Skip to content

OpenStack ML2/LXB

In 2016, the most mature way to get a self-service network up was a Linux-bridge-based agent-driven setup on top of V(X)LAN with HA provided by VRRP. Initially, the tenant network behaved nicely. SDN boot time started to look concerning when around 1000 ports needed configuration. Things got desperate when the port count rose to 6000 with SDN 40-hour boot time. Luckily, we found a simple workaround. Just add more agents in parallel and split VXLAN multicast group.
But the customer base keeps growing, and we had to buy the fastest cores under the sun with an unhealthy amount of RAM. Then we hit 18k port count. Common sense called us when we spent 32 cores and 256 GB of RAM per network controller to keep SDN up, free of charge, of course. It was time to migrate the Neutron mechanism driver!
After careful consideration, the decision was to move directly to OVN. So the decision was to move from ML2/LXB to ML2/OVN. Easy, start the migration tool and take a cup of coffee. Unfortunately, no such path or tool existed for online migration. Our technical readiness to support the new SND at scale was rough at best, and all customers needed notification, especially those with stricter SLA's. So all this preliminary prep work took more than half of the year. Not to mention the initial testing, failing and re-testing phases.

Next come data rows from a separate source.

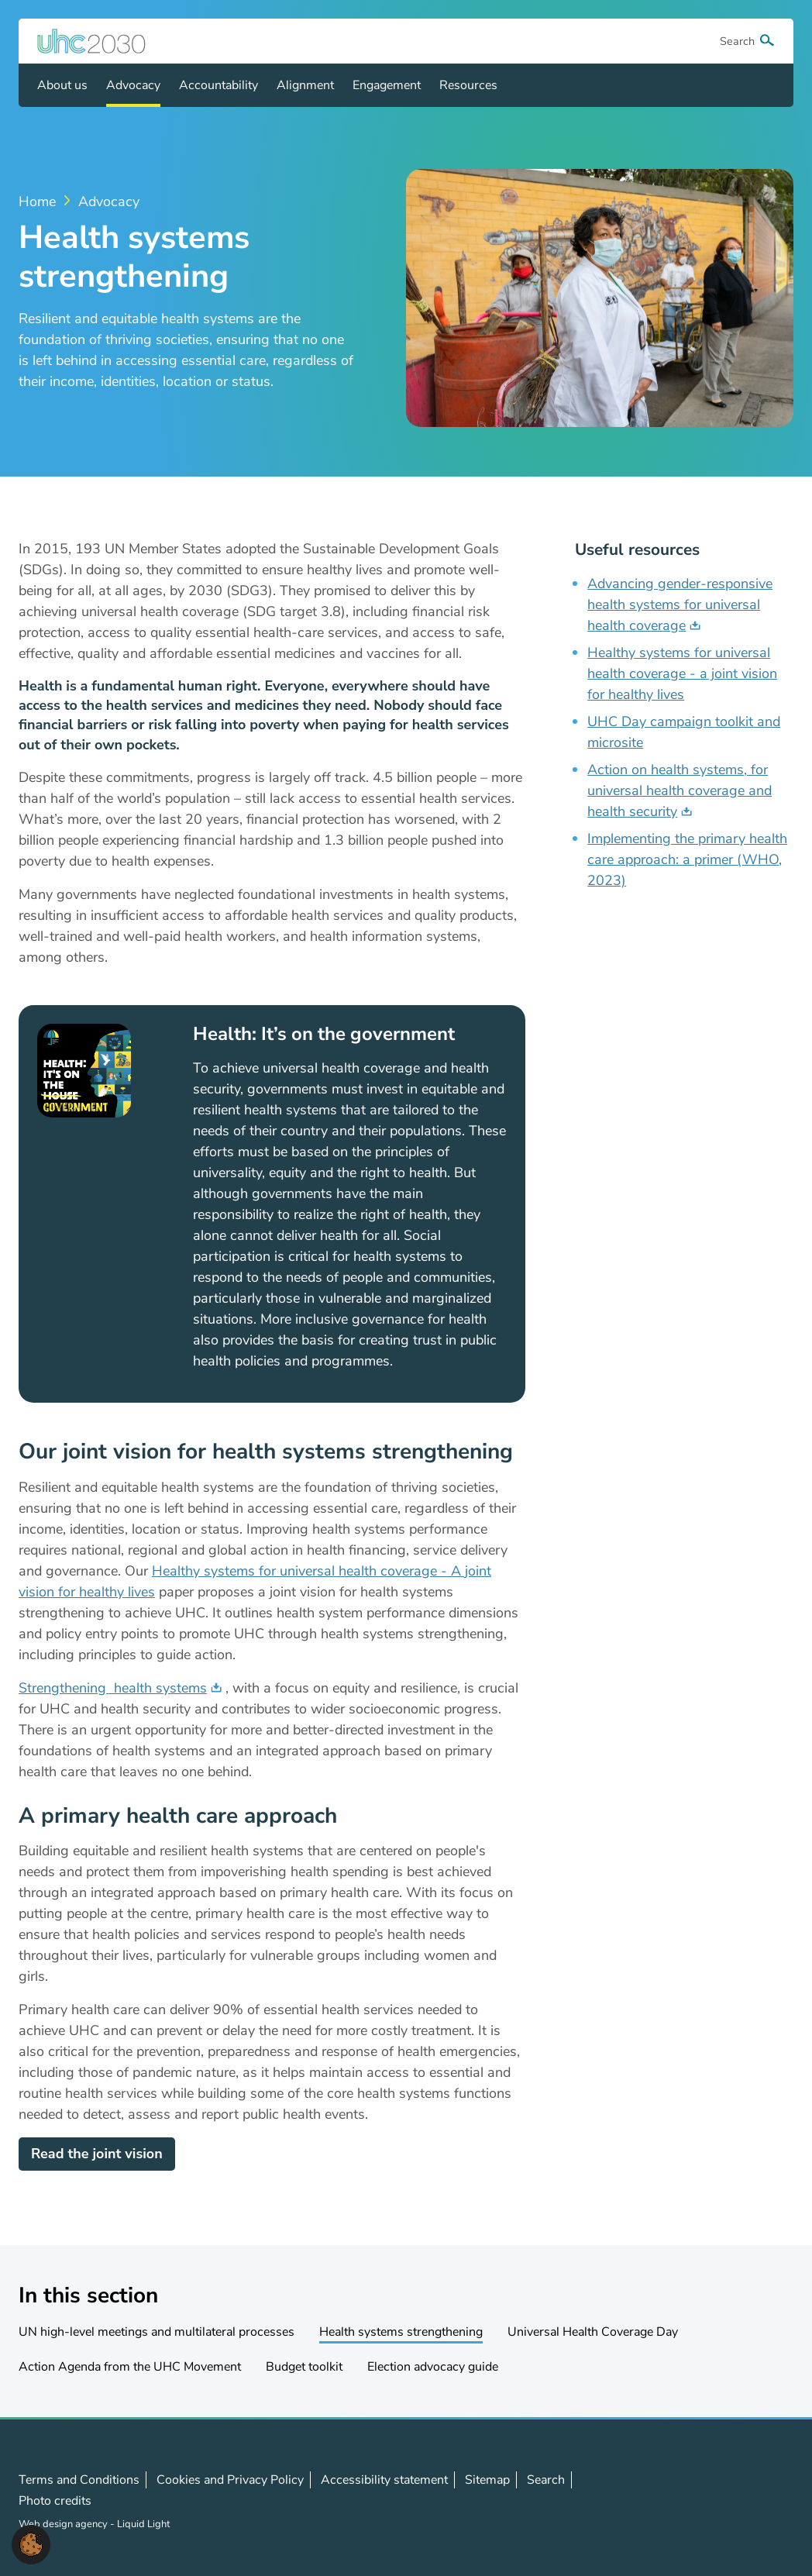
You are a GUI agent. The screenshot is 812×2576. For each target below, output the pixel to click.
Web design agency (64, 2524)
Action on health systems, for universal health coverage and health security (679, 790)
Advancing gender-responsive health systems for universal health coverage (679, 604)
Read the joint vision (97, 2153)
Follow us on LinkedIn (732, 2501)
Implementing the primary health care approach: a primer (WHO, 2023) (687, 859)
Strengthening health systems (113, 1688)
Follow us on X (698, 2501)
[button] (31, 2543)
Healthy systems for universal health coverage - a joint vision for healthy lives (682, 673)
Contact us (766, 2500)
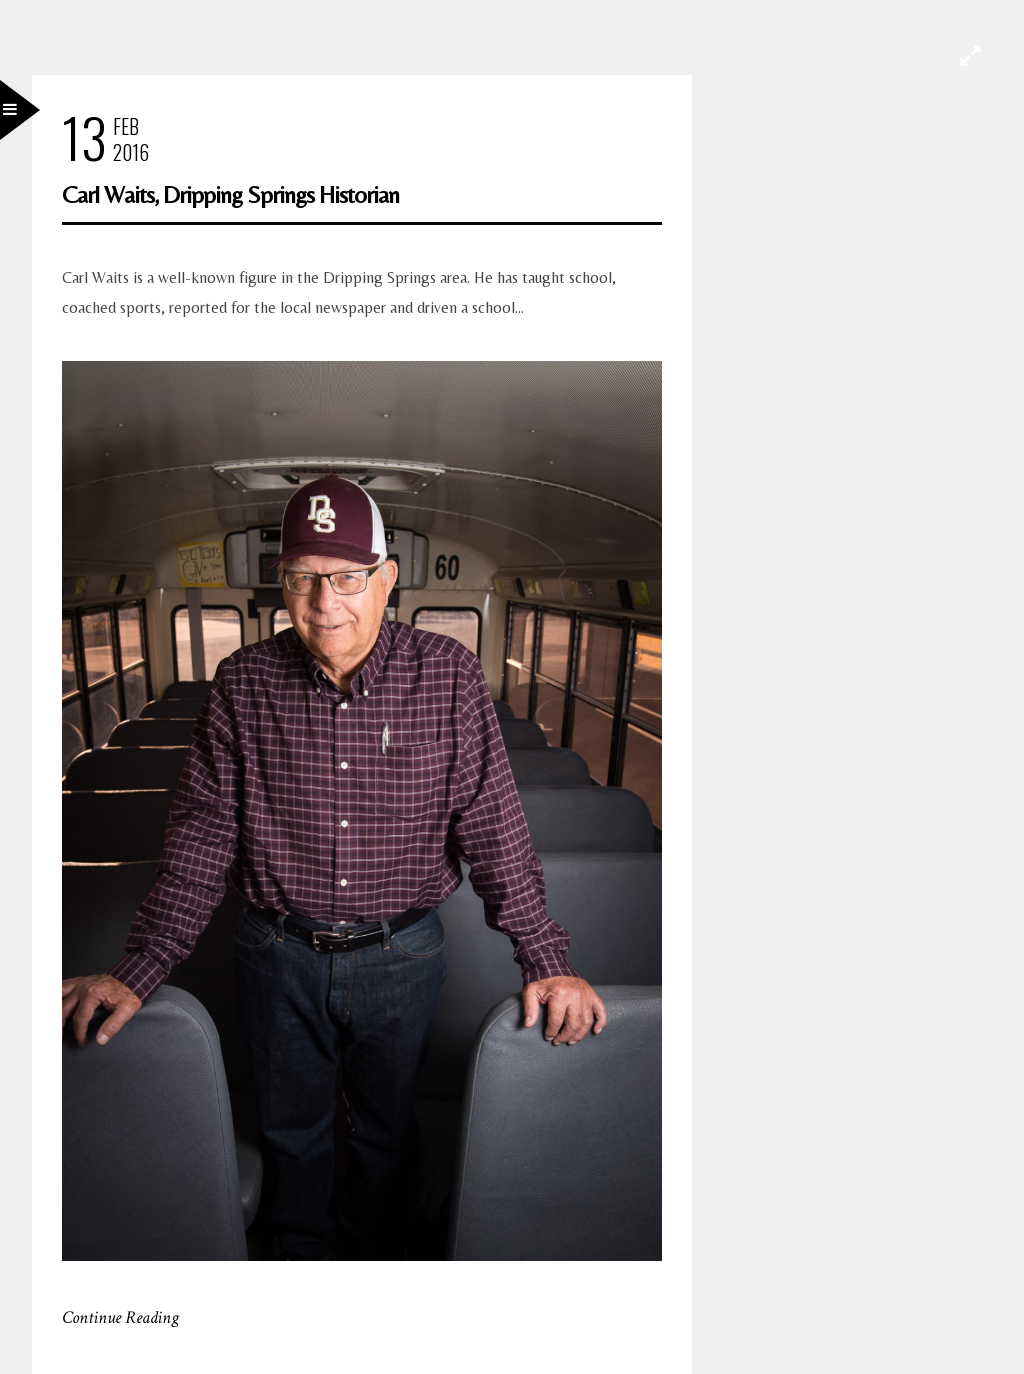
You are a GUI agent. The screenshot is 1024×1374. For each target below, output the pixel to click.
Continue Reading (120, 1317)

OpenStack ML2/LXB to ML2/OVN migration

Anyway, when the stage was set up, the following steps played out within 16 hours:

  1. Back up all the configuration and databases.
  2. Remove all network agents from inventory. Stop and disable running network agents like neutron-linuxbridge-agent, neutron-l3-agent, neutron-dhcp-agent and neutron-metadata-agent.
  3. Delete all unneeded bridges, VXLAN interfaces, and network namespaces lingering tap interfaces.
  4. Delete all unneeded iptables/nftables rules.
  5. Deploy OVN with your tool of choice!
  6. Since the database is the source of truth and doesn't care what cloud management system is pulling from it, you can refill (repair) the northbound database from it with neutron-ovn-db-sync-util
  7. It depends on your environment, but you may need to move the Geneve carrying interface to OVS and do some patching and VLAN tagging.
  8. Then lastly, update ports to reflect the new reality that vif_type is now ovs, not a bridge:
DB [(neutron)]> update ml2_port_bindings set vif_type='ovs' where vif_type='bridge';
DB [(neutron)]> update networksegments set network_type='geneve' where network_type='vxlan';

Results and conclutions

Looks easy? Handful of steps and done? Guess again! If it blows up, it's spectacular. You can keep all the pieces. Let's assume that you are still employed or the proud business owner and need to roll back. It takes around a week, but you and your dog just ended a 16-hour shift. If rollaback is not an option, you may need to clean the southbound database line by line, comparing and hunting for UUID spaghetti with wrong values. Tracing veth pairs in OVS that, by design, don't show all traffic jumping between userspace and kernelspace, checking and rechecking MTUs on all hypervisors, and trying to ignore ever-louder customers' complaints about broken networking.

But if it ends well, your network controllers are not hogged up anymore, boot times are acceptable, and you can silently watch how someone else's weekend (non-LAN) party final stages are played out on your way home.